1Harvard Medical School, Brigham and Womens Hospital, Boston, MA, USA, 2Harvard Medical School, Center for Surgery and Public Health, Boston, MA, USA.

Introduction: There is evidence from other malignancies about the benefit of aggressive local treatment (LT) even in the setting of metastatic disease. Against a backdrop of stagnant mortality rates for metastatic Bladder Cancer (mBCa), we hypothesized that high-intensity LT of primary tumor, defined as the receipt of radical cystectomy or >50 Gy of radiation therapy to the bladder, may impact overall survival (OS).
Materials and Methods: Within the National Cancer Data Base (NCDB), we identified 3,753 patients who received a multi-agent systemic chemotherapy combined with either high-intensity vs. conservative LT for primary mBCa. We defined as high intensity localized therapy those, patients who received radical cystectomy (RC) or >50Gy of radiation therapy (RT) to the pelvis. The conservative LT included patients who did not receive LT, or patients who received TURBT alone and/or palliative RT <50Gy in the pelvis. Inverse probability of treatment weighting (IPTW)-adjusted Kaplan Meier curves and Cox regression analyses were used to compare the overall survival (OS) of patients who received high-intensity vs. conservative LT.
Results: Overall, 297 (7.91%) and 3,456 (92.09%) patients with mBCa underwent high-intensity and conservative LT. Following IPTW adjustment of all variables, the distribution of baseline patient characteristics was similar. IPTW-adjusted Kaplan-Meier curves showed that median OS was longer in the high-intensity LT group (14.92 months [IQR, 9.82-30.19 months] vs 9.95 months [IQR, 5.29-17.08 months]; P < 0.001). Furthermore, in IPTW-adjusted Cox regression analysis, high-intensity LT was associated with a significant OS benefit (HR = 0.56; 95% CI = [0.48-0.65]; P < 0.001).
Conclusions: We report an OS benefit for individuals presenting with mBCa treated with high-intensity LT, compared with their counterparts treated with conservative LT. While the findings are subject to the usual biases related to the observational study design, our preliminary data warrant further consideration for randomized clinical trials to explore this question, particularly given the poor prognosis associated with mBCa.

━━━━━━━━━━━━━━━━━━━━

### Problem requirements
In the bladder cancer abstract, what was the median overall survival for patients who received high-intensity local treatment? The rows that come next are separate material, unrelated to the bladder cancer abstract.

━━━━━━━━━━━━━━━━━━━━

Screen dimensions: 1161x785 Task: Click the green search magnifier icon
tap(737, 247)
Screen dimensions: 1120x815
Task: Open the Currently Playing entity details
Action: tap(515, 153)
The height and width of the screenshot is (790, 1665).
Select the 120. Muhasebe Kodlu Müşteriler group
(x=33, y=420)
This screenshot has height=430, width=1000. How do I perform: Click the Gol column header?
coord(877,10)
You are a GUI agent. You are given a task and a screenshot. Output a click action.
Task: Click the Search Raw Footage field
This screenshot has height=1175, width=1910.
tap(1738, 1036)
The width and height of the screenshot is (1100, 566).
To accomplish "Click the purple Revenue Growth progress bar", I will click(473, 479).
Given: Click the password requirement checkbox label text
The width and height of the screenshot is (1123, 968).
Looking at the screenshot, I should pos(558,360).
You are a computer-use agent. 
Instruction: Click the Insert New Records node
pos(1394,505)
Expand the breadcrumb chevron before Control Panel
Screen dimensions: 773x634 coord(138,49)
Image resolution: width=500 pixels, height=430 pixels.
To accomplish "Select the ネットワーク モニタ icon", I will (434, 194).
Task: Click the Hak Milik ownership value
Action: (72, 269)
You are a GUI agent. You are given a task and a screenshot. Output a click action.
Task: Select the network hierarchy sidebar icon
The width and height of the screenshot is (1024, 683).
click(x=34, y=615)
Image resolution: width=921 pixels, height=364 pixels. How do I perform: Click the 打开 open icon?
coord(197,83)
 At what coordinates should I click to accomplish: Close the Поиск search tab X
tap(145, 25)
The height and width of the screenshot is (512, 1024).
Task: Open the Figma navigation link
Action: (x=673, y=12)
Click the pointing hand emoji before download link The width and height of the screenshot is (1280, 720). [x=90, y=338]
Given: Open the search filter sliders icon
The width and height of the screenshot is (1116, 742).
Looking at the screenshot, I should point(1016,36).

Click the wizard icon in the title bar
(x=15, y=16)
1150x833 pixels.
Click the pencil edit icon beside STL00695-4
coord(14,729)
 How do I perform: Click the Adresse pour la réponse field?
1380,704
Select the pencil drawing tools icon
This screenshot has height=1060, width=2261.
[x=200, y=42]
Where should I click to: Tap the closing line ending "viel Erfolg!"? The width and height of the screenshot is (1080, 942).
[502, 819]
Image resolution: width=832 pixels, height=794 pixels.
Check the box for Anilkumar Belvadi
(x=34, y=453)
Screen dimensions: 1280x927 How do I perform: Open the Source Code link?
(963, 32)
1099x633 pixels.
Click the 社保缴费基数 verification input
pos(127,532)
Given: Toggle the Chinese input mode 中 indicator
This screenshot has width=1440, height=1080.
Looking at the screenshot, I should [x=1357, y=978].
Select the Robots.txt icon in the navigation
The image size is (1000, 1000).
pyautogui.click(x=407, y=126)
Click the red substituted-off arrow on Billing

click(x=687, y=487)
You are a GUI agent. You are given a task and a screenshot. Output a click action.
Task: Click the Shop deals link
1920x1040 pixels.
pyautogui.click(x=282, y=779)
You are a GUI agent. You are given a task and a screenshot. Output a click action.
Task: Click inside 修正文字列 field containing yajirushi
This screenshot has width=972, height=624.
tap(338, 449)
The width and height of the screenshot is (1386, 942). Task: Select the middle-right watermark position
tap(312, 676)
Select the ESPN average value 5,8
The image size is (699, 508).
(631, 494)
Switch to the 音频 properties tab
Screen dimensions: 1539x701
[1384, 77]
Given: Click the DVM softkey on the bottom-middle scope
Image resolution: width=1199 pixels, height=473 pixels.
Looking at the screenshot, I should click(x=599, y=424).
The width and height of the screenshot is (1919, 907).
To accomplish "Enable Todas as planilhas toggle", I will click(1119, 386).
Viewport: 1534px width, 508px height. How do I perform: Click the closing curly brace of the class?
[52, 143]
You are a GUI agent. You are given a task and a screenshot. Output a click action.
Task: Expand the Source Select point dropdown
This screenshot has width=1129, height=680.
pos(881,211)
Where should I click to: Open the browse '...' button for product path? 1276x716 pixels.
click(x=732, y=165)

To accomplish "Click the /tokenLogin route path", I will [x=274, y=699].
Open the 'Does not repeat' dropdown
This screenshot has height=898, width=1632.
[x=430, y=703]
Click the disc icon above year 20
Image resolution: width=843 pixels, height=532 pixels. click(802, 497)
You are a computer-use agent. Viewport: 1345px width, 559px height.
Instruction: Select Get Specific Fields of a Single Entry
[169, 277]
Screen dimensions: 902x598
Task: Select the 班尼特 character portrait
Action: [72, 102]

━━━━━━━━━━━━━━━━━━━━

### Answer for this exercise
14.92 months